Suatu hari Hasyim pergi ke kota Syam untuk berdagang, namun ketika sampai di Madinah dia menikah dahulu dengan Salma binti 'Amru, salah seorang puteri 'Uday bin an-Najjar. Dia tinggal bersama isterinya untuk beberapa waktu kemudian berangkat ke kota Syam (ketika itu isterinya ditinggalkan bersama keluarganya dan sedang mengandung bayinya yang kemudian dinamai dengan 'Abdul Muththalib). Hasyim akhirnya meninggal di kota Ghazzah (Ghaza) di tanah Palestina. Isterinya, Salma melahirkan puteranya, 'Abdul Muththalib pada tahun 497 M. Ibunya menamakannya dengan Syaibah karena tumbuhnya uban (yang dalam Bahasa 'Arabnya adalah "syaibah") di kepalanya. Syaibah dibesarkan di Yatsrib sedangkan keluarganya (kelaurga besar Hasyim) yang di Mekkah tidak seorang pun diantara mereka yang tahu tentang dirinya. Hasyim mempunyai empat orang putera dan lima orang puteri. Keempat puteranya tersebut adalah: Asad, Abu Shaifi, Nadhlah dan Syaibah ('Abdul Muththalib). Sedangkan kelima puterinya adalah: asy-Syifa', Khalidah, Dha'ifah, Ruqayyah dan Jannah.

al-Muththalib : Setelah Hasyim meninggal tanggung jawab atas penanganan as-Siqayah dan ar-Rifadah diserahkan kepada saudaranya, al-Muththalib bin 'Abdu Manaf {Dia adalah orang yang ditokohkan, disegani dan memiliki kharisma di kalangan kaumnya. Orang-orang Quraisy menjulukinya dengan alFayyadh karena kedermawanannya (sebab al-Fayyadh artinya dalam Bahasa Arab adalah yang murah hati)}. Ketika Syaibah ('Abdul Muththalib) menginjak remaja sekitar usia 7 tahun atau 8 tahun lebih, al-Muththalib, kakeknya mendengar berita tentang dirinya lantas dia pergi mencarinya. Ketika bertemu dan melihatnya, berlinanglah air matanya, lalu direngkuhnya erat-erat dan dinaikkannya ke atas tunggangannya dan memboncengnya namun cucunya ini menolak hingga diizinkan dahulu oleh ibunya. Kakeknya, al- Muththalib kemudian meminta persetujuan ibunya agar mengizinkannya membawa serta cucunya tersebut tetapi dia (ibunya) menolak permintaan tersebut. AlMuththalib lantas bertutur: "sesungguhnya Syaibah akan ikut bersamaku menuju kekuasaan yang diwarisi oleh ayahnya (Hasyim), menuju Tanah Haram Allah". Barulah kemudian ibunya mengizinkan anaknya dibawa. Syaibah dibonceng oleh kakeknya, al-Muththalib dengan menunggangi hewan tunggagan miliknya.
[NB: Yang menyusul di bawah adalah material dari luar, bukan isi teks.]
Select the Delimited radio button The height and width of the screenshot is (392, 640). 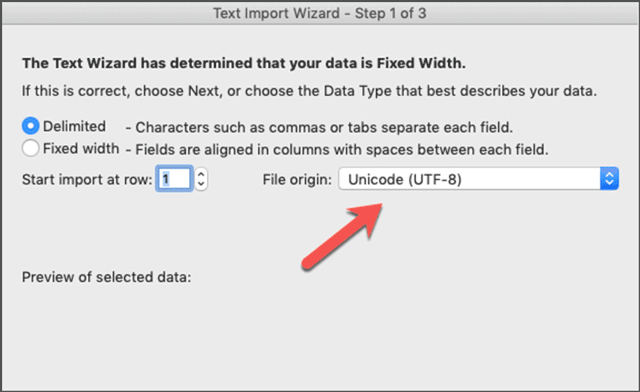(31, 126)
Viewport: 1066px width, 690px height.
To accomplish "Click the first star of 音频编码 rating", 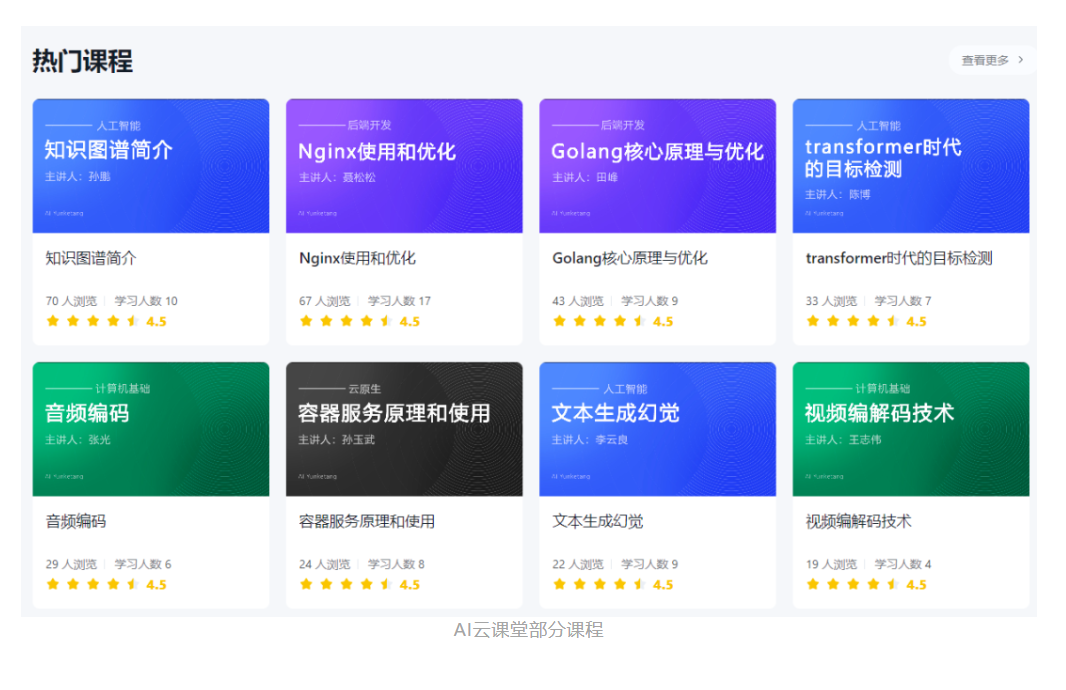I will click(x=53, y=584).
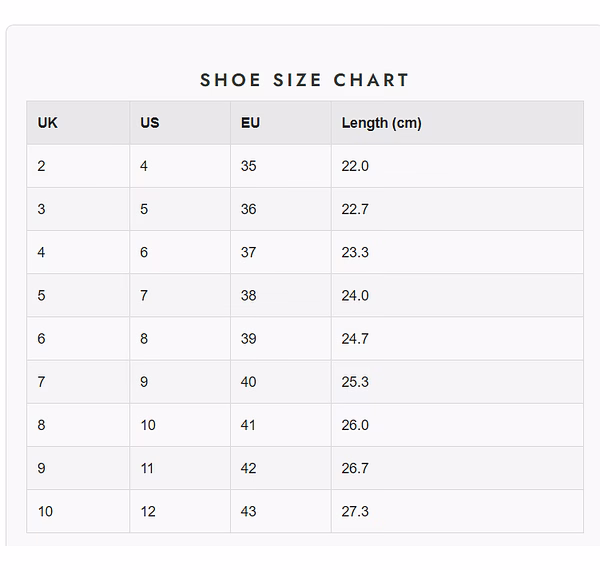Select the EU 41 cell
600x570 pixels.
[249, 425]

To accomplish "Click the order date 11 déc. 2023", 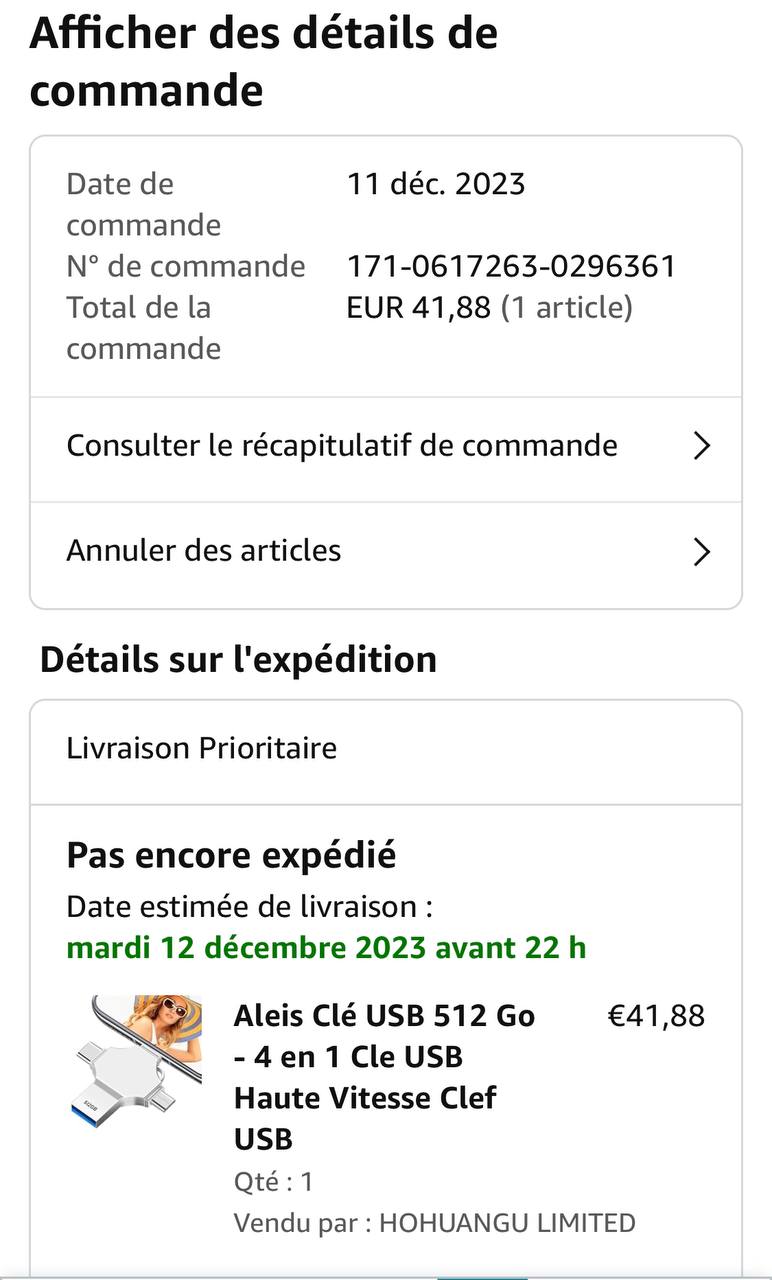I will coord(436,184).
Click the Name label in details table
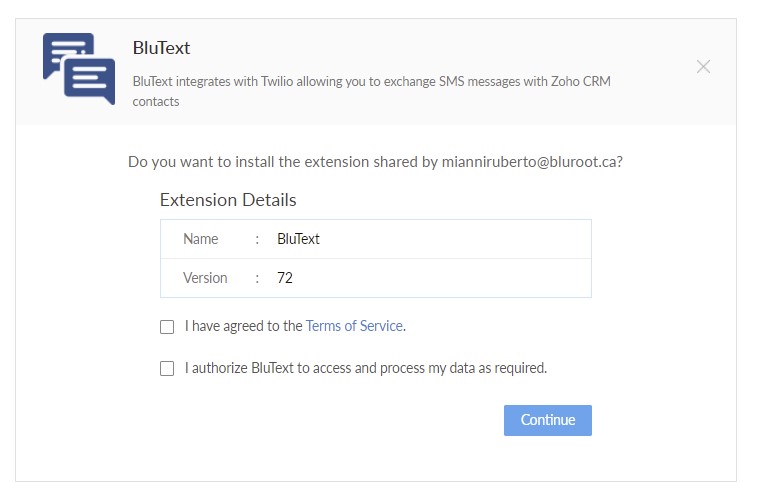Screen dimensions: 758x504 click(201, 239)
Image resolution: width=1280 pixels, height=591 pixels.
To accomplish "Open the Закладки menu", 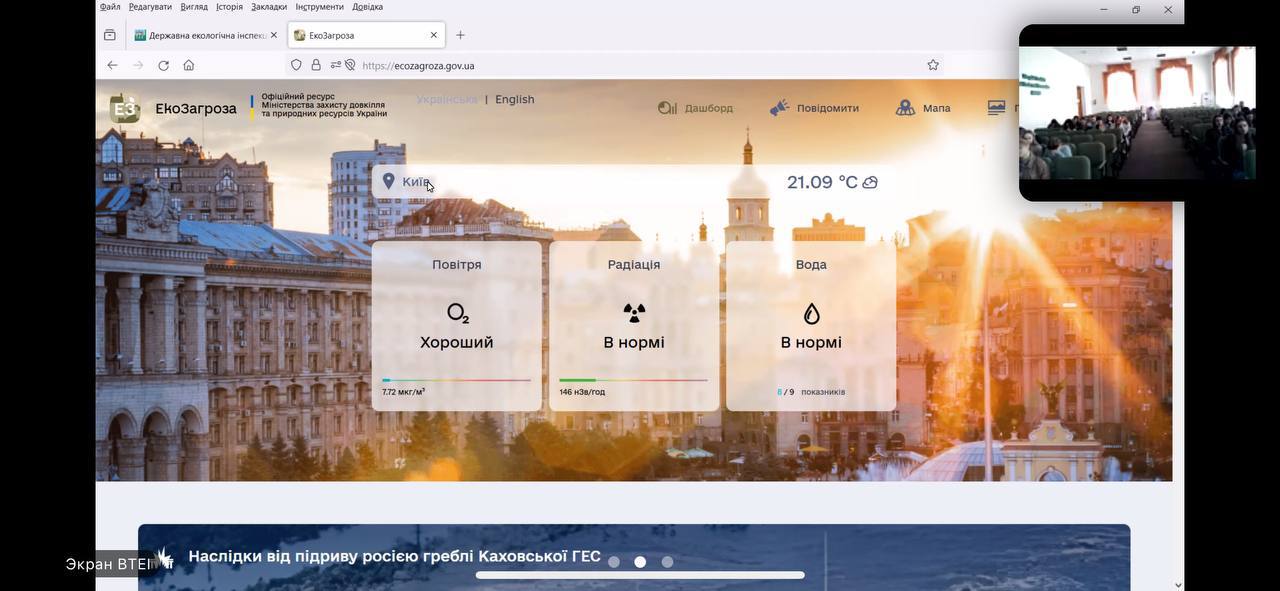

Kemudian sesampainya dikota Makkah orang orang mengira bahwa Mutholib membawa seorang budak hamba sahaya  yang ingin dijadikan pembantu, padahal itu adalah yaibah keponakannya, lalu orang orang berteriak: "inilah 'Abdul Muthalib!" (makna dari kata abdul adalah hamba sahaya, jadi abdul mutholib maknanya hamba sahaya atau pembantu mutholib). Kakeknya, alMuthalib memotong teriakan tersebut sembari berkata: "celakalah kalian! Dia ini adalah anak saudaraku Hasyim (keponakanku)". Namun tetap saja orang orang itu memanggil Syaibah dengan panggilan 'Abdul Muththalib’ hingga sekarang ini. Akhirnya Abdul Mutholib tinggal bersama Al-Mutholib hingga tumbuh dan menginjak dewasa.

Al-Muthtthalib kemudian meninggal di Rodman, di tanah Yaman dan kekuasaannya kemudian digantikan oleh cucunya, 'Abdul Muththalib. Dia sangat bisjaksana terhadap kaumnya persis seperti nenek-nenek moyang dulu bahkan lebih; dia mendapatkan kedudukan dan martabat di hati kaumnya yang belum pernah dicapai oleh nenek-nenek moyangnya terdahulu; dia dicintai oleh mereka sehingga kharisma dan wibawanya di hati mereka semakin besar.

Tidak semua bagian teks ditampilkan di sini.